Kids Don’t Listen? Stop Talking and Start Acting
Every parent has an action point. An action point is the point when you stop talking and start acting or the point when children know you mean business. How do they know? You give them cues, and your children know what those cues are. If you repeat the same request over and over again, how does your child know when you really mean it?
Think back on your own childhood. How did you know when your dad or mom meant business? Maybe they used your middle name or started moving toward the kitchen where that special utensil was kept. They might have gotten out of the chair or started moving toward you or given you that look. The point is, you knew.
Action Points Differ Among Adults
Dads have a different action point than moms. The teacher at school and the babysitter each have an action point and the way children respond is often determined by the cues those leaders give to kids.
Unfortunately, many parents use anger as the cue that tells their children it’s time to get moving. Although it may work in the short run, the harshness has negative side effects. An important skill in parenting is to communicate your action point without anger.
You might be saying, “But my kids won’t obey unless I get angry.” And you’re probably right, but only because you’ve taught your children to wait until you’re angry before they have to respond. Your cue is anger and your kids know it. If you find that you’re relying on anger to motivate your children, then it’s time to make a change. What signals do you want to use to indicate that it’s time to clean up, or it’s time to go?
You might say, “Karyn, please turn off the TV now.” The child’s name and the word “now” can become the cues that the next thing you do is follow through and take action. Or you might preface what you’re going to say with the words, “Karyn, this is an instruction. Look at my eyes.”

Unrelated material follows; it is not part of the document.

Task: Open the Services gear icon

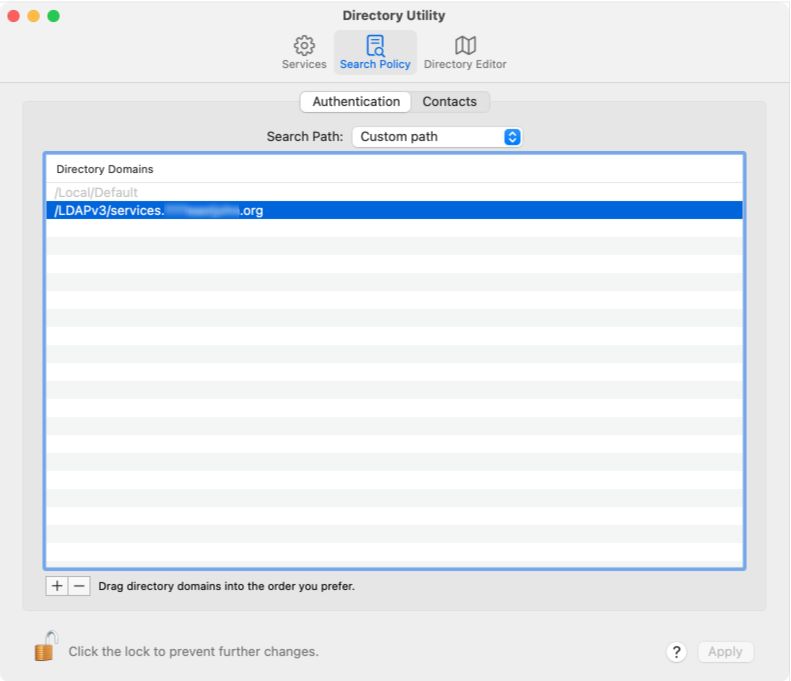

Explain the Change You’re Going to Make
When you’re ready to make the change, talk with your children. Explain that you have been unwise in teaching them to wait until you get angry before they start obeying. From now on you are going to tell them once, then comes your action. If your child doesn’t respond to the new cues then move right to a Break or a consequence.
Be careful of multiple warnings or counting to three as they can weaken the instruction process. One warning may be helpful to make sure the child has understood the instruction but then the next step should be to follow through. If you tighten your action point you’ll get angry less often and your children will respond more quickly.

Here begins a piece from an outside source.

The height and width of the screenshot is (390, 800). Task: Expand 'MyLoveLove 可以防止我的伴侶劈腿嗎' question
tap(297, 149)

Many parents are afraid of becoming a sergeant, ordering their children around and expecting instant obedience, so they become so relational that their instructions sound more like suggestions, ideas, or opinions. Or, they believe they have to talk their child into wanting to obey.
Many children in those homes, then, can’t seem to follow even the simplest instructions without a dialogue. If this pattern continues then these children tend to make poor employees, develop selfish attitudes about following someone else’s leadership, and have a difficult time in relationships because they haven’t learned how to sacrifice their own agenda for others.

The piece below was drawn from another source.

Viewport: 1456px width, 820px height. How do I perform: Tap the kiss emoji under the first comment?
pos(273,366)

Sometimes You Have to Stop the Dialog
Explaining reasons behind instructions can be valuable at times, but sometimes even we, as adults, must obey first and then understand later. God asked Abraham to sacrifice his son without full understanding and then considered it faith when he obeyed. (Genesis 22:1-2)
Peter didn’t know why he was to go to Cornelius’ house but went anyway only to discover that God wanted to bring salvation to the Gentiles. (Acts 10) Philip was asked to leave a revival in Samaria and go out into the wilderness, not knowing why, but when he got there he led an Ethiopian man to Christ. (Acts 8:26-40)
Targeting Morning Times to Practice
A common problem parents experience is keeping kids moving in the mornings. One mom recounted her new morning plan that she shared with her kids. “I’ve been doing a lot of yelling and nagging in the morning and I don’t want to do that anymore. So here’s the plan. We’re going to have checkpoints each morning. At 7:15 am you need to be down for breakfast, all dressed with shoes on, and your bed made. By 7:50 am you need to have completed your chores and have combed your hair. Those are the checkpoints.
“I’m doing this to help you manage yourselves each morning. You’re old enough to do that instead of relying on me to keep you going. You’ll feel better about the morning and this plan will reduce the tension we usually experience.
“To help you be motivated to meet these checkpoints, I want you to know that if you miss one checkpoint in a morning you’ll have to go to bed a half hour earlier that evening, since you must need more sleep in order to get up and get yourself ready.”
They ended the meeting positively as the children felt in control and eager to manage themselves the next morning. Mom’s plan took some extra effort and work to enforce and keep on track but in the end the morning routines went more smoothly. Her children were successful at getting ready and Mom didn’t have to nag or be harsh.
Mom replaced yelling and nagging with firmness. The checkpoints helped define her action point and the children understood the new guidelines.
Getting the Bigger Picture
Responding more quickly to parents has spiritual ramifications as well. It’s always best to respond to the whispers of the Holy Spirit in our hearts. But when we don’t listen, God may have to use other ways to get our attention. There’s no better time than now for children to learn this valuable lesson about life.